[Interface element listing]

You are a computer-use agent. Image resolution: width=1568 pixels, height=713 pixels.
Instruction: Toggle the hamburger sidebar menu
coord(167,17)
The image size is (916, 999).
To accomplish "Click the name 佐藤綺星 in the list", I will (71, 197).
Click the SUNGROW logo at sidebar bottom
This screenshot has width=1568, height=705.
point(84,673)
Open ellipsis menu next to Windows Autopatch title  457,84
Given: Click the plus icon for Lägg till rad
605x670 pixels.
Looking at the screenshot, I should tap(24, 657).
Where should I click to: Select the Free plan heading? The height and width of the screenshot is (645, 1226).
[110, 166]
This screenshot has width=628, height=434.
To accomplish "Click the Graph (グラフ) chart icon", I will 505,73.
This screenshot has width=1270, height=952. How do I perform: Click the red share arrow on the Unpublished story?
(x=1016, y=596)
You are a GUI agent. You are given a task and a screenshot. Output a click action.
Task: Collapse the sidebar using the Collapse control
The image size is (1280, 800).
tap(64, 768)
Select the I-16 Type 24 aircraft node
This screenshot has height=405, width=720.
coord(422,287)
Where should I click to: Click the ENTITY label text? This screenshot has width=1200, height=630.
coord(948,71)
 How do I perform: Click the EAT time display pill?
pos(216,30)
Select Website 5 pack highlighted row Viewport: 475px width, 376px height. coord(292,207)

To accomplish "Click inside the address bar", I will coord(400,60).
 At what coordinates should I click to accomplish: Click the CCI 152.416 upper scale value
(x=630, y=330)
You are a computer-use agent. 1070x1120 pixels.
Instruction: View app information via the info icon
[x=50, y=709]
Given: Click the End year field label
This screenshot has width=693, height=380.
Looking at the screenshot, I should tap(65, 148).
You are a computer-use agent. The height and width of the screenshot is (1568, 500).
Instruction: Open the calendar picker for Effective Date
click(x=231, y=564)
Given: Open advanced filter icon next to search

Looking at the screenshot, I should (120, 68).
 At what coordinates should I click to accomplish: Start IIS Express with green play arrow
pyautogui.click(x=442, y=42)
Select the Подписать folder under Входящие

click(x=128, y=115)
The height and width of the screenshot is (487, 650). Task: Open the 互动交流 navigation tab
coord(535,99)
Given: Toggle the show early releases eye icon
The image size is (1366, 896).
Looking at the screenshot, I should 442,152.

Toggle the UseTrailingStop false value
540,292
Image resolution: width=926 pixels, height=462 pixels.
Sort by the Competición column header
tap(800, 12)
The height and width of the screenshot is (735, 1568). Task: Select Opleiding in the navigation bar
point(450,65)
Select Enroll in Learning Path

WHAT IS ASKED: Beginning at the line that contains "At what coordinates should I click to accomplish: Start" and continuing through the end of the listing, render those lines as a numbered list, omitting any blank lines.

REPLY:
1.  At what coordinates should I click to accomplish: Start IIS Express with green play arrow
2. pyautogui.click(x=442, y=42)
3. Select the Подписать folder under Входящие
4. click(x=128, y=115)
5. The height and width of the screenshot is (487, 650). Task: Open the 互动交流 navigation tab
6. coord(535,99)
7. Given: Toggle the show early releases eye icon
8. The image size is (1366, 896).
9. Looking at the screenshot, I should 442,152.
10. Toggle the UseTrailingStop false value
11. 540,292
12. Image resolution: width=926 pixels, height=462 pixels.
13. Sort by the Competición column header
14. tap(800, 12)
15. The height and width of the screenshot is (735, 1568). Task: Select Opleiding in the navigation bar
16. point(450,65)
17. Select Enroll in Learning Path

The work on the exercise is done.